+++ Exercise data

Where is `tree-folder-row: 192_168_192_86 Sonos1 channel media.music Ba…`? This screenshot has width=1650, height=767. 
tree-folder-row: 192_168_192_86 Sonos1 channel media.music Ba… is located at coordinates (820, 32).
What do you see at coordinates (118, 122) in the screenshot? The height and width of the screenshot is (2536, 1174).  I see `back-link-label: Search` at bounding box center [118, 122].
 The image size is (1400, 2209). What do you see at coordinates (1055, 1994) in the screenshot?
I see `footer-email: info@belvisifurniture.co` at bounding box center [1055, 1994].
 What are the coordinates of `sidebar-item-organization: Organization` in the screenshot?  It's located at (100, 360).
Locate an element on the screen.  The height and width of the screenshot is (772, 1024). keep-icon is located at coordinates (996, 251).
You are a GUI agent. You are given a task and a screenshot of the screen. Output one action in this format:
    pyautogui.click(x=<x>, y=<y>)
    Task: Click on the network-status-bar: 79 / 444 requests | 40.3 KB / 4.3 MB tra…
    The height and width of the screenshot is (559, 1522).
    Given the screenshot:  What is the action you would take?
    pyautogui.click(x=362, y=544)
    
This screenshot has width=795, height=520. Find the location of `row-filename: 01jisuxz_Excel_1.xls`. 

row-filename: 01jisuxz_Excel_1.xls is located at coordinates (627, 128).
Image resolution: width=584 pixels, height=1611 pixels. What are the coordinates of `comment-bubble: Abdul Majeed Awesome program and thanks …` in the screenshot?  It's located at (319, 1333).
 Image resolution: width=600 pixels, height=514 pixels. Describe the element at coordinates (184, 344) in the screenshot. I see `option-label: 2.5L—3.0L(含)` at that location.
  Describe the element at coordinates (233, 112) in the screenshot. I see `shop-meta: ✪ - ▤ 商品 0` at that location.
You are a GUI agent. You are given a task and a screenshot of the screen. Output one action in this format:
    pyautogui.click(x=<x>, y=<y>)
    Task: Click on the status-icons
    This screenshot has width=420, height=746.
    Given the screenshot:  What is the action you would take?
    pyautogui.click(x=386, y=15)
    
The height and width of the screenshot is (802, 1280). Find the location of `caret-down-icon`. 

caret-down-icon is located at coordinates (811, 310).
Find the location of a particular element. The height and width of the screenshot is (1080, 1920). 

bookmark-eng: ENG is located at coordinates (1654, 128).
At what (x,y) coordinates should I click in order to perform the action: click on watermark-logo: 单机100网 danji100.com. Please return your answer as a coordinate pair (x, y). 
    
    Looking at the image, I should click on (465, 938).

++++++

**Task directions**
Output all the rows above as a numbered list, leaving out any blank lines.

**Answer area**
1. Where is `tree-folder-row: 192_168_192_86 Sonos1 channel media.music Ba…`? This screenshot has width=1650, height=767. 
2. tree-folder-row: 192_168_192_86 Sonos1 channel media.music Ba… is located at coordinates (820, 32).
3. What do you see at coordinates (118, 122) in the screenshot? The height and width of the screenshot is (2536, 1174).  I see `back-link-label: Search` at bounding box center [118, 122].
4.  The image size is (1400, 2209). What do you see at coordinates (1055, 1994) in the screenshot?
5. I see `footer-email: info@belvisifurniture.co` at bounding box center [1055, 1994].
6.  What are the coordinates of `sidebar-item-organization: Organization` in the screenshot?  It's located at (100, 360).
7. Locate an element on the screen.  The height and width of the screenshot is (772, 1024). keep-icon is located at coordinates (996, 251).
8. You are a GUI agent. You are given a task and a screenshot of the screen. Output one action in this format:
9.     pyautogui.click(x=<x>, y=<y>)
10.     Task: Click on the network-status-bar: 79 / 444 requests | 40.3 KB / 4.3 MB tra…
11.     The height and width of the screenshot is (559, 1522).
12.     Given the screenshot:  What is the action you would take?
13.     pyautogui.click(x=362, y=544)
14. This screenshot has width=795, height=520. Find the location of `row-filename: 01jisuxz_Excel_1.xls`. 
15. row-filename: 01jisuxz_Excel_1.xls is located at coordinates (627, 128).
16. Image resolution: width=584 pixels, height=1611 pixels. What are the coordinates of `comment-bubble: Abdul Majeed Awesome program and thanks …` in the screenshot?  It's located at (319, 1333).
17.  Image resolution: width=600 pixels, height=514 pixels. Describe the element at coordinates (184, 344) in the screenshot. I see `option-label: 2.5L—3.0L(含)` at that location.
18.   Describe the element at coordinates (233, 112) in the screenshot. I see `shop-meta: ✪ - ▤ 商品 0` at that location.
19. You are a GUI agent. You are given a task and a screenshot of the screen. Output one action in this format:
20.     pyautogui.click(x=<x>, y=<y>)
21.     Task: Click on the status-icons
22.     This screenshot has width=420, height=746.
23.     Given the screenshot:  What is the action you would take?
24.     pyautogui.click(x=386, y=15)
25. The height and width of the screenshot is (802, 1280). Find the location of `caret-down-icon`. 
26. caret-down-icon is located at coordinates (811, 310).
27. Find the location of a particular element. The height and width of the screenshot is (1080, 1920). 
28. bookmark-eng: ENG is located at coordinates (1654, 128).
29. At what (x,y) coordinates should I click in order to perform the action: click on watermark-logo: 单机100网 danji100.com. Please return your answer as a coordinate pair (x, y). 
30.     Looking at the image, I should click on (465, 938).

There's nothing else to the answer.